→ EXERCISE BRIEF
Identify each line in the records below that contains the word "agent", and copy it.

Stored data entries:
━━━━━━━━
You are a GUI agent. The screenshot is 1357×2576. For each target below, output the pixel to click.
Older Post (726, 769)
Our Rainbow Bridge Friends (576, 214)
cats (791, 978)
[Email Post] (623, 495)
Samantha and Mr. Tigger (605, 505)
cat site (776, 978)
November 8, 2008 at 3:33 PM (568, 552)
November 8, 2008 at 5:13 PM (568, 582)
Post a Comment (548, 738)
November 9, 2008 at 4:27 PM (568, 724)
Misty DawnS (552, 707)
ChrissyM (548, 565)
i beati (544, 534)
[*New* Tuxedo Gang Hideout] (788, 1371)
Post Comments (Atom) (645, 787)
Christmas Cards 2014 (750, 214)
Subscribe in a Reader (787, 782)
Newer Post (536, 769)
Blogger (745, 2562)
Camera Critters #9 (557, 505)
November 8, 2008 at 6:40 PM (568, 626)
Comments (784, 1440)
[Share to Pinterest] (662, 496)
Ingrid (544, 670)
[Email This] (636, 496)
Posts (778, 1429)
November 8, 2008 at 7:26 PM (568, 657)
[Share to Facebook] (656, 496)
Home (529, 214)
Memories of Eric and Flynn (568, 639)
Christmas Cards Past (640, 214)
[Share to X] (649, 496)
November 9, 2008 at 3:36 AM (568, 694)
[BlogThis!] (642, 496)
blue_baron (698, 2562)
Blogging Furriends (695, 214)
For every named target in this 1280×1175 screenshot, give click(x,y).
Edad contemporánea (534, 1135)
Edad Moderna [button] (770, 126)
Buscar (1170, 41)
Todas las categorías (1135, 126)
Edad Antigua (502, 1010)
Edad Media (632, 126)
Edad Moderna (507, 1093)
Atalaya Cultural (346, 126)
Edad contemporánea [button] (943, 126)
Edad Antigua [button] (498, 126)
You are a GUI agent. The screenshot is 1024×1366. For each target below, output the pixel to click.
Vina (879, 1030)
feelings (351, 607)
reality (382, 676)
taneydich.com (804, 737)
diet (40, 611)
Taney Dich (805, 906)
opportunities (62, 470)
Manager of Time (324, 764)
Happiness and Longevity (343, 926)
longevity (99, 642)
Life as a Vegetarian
━━━━━━━━
→ RESPONSE
You are a GUI agent. The screenshot is 1357×2576. For each target below, output the pixel to click.
You are a GUI agent. The screenshot is 1024×1366. For each target below, output the pixel to click.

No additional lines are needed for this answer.